Workshops & Classes

Time Lapse Dance’s “Fractal Pathways” technique, developed by Artistic Director Jody Sperling, encourages dancers to visualize energetic forces beyond their physical selves. The class begins with warm-up exercises that attune the students to their impact on the space. The dancers use micro-to-macro spatial patterning to swell subtle spiraling articulations into juicy full-body movements. They then deepen their spiral explorations into the beginnings of a whirling practice as, incrementally, they develop the skills needed for sustained spinning. Sperling then introduces fabric as a tool to help the students experience a dynamic connection of the self to the environment and discover how to soar, billow and unfold in multiple directions.  “It took dance to a different level.” -student at University of Nebraska Click to READ STUDENTS’ RAVE EVALUATION OF MASTER-CLASS AT UNL


Fractal Pathways
Time Lapse Dance technique focuses on energetically connecting the body, on all levels of scale, to the surrounding space. We focus on micro-to-macro spatial patterning, by gradually swelling subtle movements into juicy full-body coordinations. The emphasis is on expanding and contracting three basic spatial pathways: corkscrew spirals, figure-eights and waves. As we practice winding up and down movements, we begin overlapping articulations of the inner core and outer extremities, finding ever-shifting, dynamic arrangements of spine, fingers, hips, wrists, ribcage, ankles, toes, shins, eyes, and so on. By focusing on expanding and contracting simple forms, we allow our bodies to mimic and interact with the (unseen) atmospheric turbulence that surrounds us in every living and breathing moment.

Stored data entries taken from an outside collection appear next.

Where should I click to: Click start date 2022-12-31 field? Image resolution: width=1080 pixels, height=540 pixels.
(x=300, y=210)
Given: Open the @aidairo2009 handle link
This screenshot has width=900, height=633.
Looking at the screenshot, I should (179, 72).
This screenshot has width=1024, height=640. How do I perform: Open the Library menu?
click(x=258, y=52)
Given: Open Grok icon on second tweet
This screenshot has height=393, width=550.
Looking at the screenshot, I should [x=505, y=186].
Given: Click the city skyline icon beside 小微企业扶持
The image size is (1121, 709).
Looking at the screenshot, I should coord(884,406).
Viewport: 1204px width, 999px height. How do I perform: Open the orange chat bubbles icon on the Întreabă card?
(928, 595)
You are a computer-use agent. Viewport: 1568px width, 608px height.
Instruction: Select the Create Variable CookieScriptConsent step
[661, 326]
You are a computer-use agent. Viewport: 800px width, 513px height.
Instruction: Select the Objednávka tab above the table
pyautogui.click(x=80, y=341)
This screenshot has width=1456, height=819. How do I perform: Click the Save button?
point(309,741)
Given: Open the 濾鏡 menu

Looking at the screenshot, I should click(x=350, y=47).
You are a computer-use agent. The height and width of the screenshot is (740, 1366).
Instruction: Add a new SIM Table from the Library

This practice of connecting energetically to the space may lead to a path of sustained spinning, or whirling. 

Whirling the Way
Stillness is an illusion. When you are standing “still,” remember the earth is orbiting the sun at approximately 67,000 mph and spinning on its own axis at about 1,000 mph at the equator. Whirling has been used as a form of prayer and meditation for the Sufi order since the 13th century. We whirl for the aesthetic joy of connecting our movement to that of the surrounding universe. When you spin for a sustained period of time, it’s possible to find a calm center from which to explore new kinetic possibilities. Whirling is a skill that must be acquired gradually to avoid dizziness or motion sickness. We introduce it incrementally in order to build tolerance for sustained rotation.

Using Fabric (a la Loie Fuller) to Visualize Space
Sperling’s interest in spatial dynamics derives in part from years of working with fabric, re-imagining the style of early modern-dance pioneer Loie Fuller (1862-1928). Fabric has the magical property of visualizing unseen energetic forces. When a body move through space it disturbs the air creating an invisible wake. A silk scarf can reveal that wake. When you work with fabric, you begin to sculpt, not just the motion of your own body, but that of the air around you. In this way, dancing with fabric helps bring a greater sensitivity to how movement literally impacts the space and affects those around you.


A master-class in Time Lapse Dance Technique may involve elements from all three components described above. 



A workshop designed for dancers or non-dancers to enhance observational skills. Movement and writing exercises are given to facilitate the ability to perceive quality and texture in performance, and to articulate more clearly what one sees. As we watch dance, we will practice asking the questions that tease out connections between action, quality and meaning. We will ask: What are the performers doing? How are they moving? And why? By engaging in a process of active looking and struggling to put what we see into words, we aim to increase our subtle understanding of the dances unfolding all around us. Ultimately, we aim to become more articulate, not just as writers, but also as movers. This workshop can be taught in one or two three-hour sessions.

A stimulating introduction to the “time-lapse” approach to choreography. Through compositional exercises of quoting and distorting historical dance sources—provided by the instructor in the form of manuals, videos and/or photographs—this workshop frees students beyond their own imaginations and present-day assumptions about movement. The course spurs students to create their own surprising and innovative dances, with inspiration from the past. Taught as three-hour master class or available as a more intensive two-day workshop.

An intensification of the Time-Lapse Choreographic Method Workshop in which choreographer works in collaboration with the students to develop new ensemble work for performance. Two-week engagement.